Peter, could you please share a little bit more information, is it an in-house solution? How it works if performs better results than other solutions like `monit`?
It's an inhouse solution; a rather extensive PHP script run on the command line that checks everything and anything, e.g. if the mail service is running, if the Dovecot SNI files are in place, even if there are suspicious cron jobs. It also checks the load of Apache processes, fixes typical issues like remaining symbolic links to non-existent physical Apache conf files after a user removed a domain, can restart PHP-FPM version-independently if the cpu load becomes too high or the number of Apache processes too many etc. Lots of other stuff, e.g. edac-util output, cpu temperature (e.g. sometimes a fan fails, which service monitoring utilities won't detect), database status, number of database processes per user, cpu load per user etc. It also checks that users stick with configurations that are valid by their contract (some users tend to try to extend e.g. PHP-FPM RAM usage; a similar other thread recently had this as a topic in "Reports"). It also opens test websites for each PHP-FPM version to check whether they really respond, and it also opens Roundcube webmail websites and tests whether the login page is actually displayed (as there are cases when Roundcube becomes inaccessible). And: It can fix many issues by itself. It basically does everything that is required to keep a server running smoothly.
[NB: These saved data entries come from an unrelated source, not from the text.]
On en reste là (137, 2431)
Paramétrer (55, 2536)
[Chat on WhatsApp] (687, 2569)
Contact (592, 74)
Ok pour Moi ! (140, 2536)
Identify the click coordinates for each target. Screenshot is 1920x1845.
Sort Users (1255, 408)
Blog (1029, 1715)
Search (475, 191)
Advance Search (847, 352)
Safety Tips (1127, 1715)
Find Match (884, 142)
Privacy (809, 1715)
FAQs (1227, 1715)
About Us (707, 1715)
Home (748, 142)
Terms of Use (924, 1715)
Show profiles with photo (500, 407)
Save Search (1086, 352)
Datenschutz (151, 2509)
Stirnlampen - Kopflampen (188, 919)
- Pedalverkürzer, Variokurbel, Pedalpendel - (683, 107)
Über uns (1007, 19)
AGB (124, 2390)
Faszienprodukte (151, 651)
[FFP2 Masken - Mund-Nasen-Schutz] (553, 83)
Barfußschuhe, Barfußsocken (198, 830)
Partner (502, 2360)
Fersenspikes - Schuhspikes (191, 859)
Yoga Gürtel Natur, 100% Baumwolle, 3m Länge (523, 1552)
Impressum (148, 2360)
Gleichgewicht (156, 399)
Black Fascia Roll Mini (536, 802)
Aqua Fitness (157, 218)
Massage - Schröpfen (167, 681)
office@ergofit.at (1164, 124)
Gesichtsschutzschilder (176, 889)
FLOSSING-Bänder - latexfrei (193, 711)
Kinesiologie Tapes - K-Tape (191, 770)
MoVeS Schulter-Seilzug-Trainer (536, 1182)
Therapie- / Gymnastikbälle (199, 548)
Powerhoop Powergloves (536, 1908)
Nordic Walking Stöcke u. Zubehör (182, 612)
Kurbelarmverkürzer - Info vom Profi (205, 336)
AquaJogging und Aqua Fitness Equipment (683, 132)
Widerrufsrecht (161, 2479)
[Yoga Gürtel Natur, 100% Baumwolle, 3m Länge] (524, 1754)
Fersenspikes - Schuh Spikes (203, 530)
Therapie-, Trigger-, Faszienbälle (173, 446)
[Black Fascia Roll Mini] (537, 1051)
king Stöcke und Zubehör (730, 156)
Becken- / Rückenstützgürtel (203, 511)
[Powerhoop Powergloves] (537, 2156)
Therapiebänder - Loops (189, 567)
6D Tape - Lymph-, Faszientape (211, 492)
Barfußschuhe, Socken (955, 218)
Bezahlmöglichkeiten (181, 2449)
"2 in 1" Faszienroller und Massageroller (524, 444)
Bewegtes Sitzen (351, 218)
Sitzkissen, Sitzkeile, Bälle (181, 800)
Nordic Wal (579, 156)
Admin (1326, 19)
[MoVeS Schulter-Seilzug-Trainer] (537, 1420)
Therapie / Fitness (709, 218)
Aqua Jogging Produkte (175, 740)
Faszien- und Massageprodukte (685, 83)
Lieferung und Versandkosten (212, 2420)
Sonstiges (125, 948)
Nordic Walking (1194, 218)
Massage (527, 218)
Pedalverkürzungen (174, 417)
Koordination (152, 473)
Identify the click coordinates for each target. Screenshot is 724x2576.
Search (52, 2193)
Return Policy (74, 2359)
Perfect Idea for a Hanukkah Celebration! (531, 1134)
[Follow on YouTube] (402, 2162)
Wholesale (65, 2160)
It pre-emptively does straces on processes if there could be a problem coming up soon, so that once a problem exists we already have the system status "before" it occured. The scrip
- checks every 10 seconds
- checks way more than simple service uptime monitoring does, including file contents, potentially malicious cron entries etc.
- can fix common problems (auto-doc function), can block user accounts in case of suspicious activities
- sends notifications as required
Simply service monitoring just isn't enough. You also must check that all important system configuration files are correct and in place plus that the server response time is in an acceptable range plus that the hardware is good and that users don't circumvent restrictions.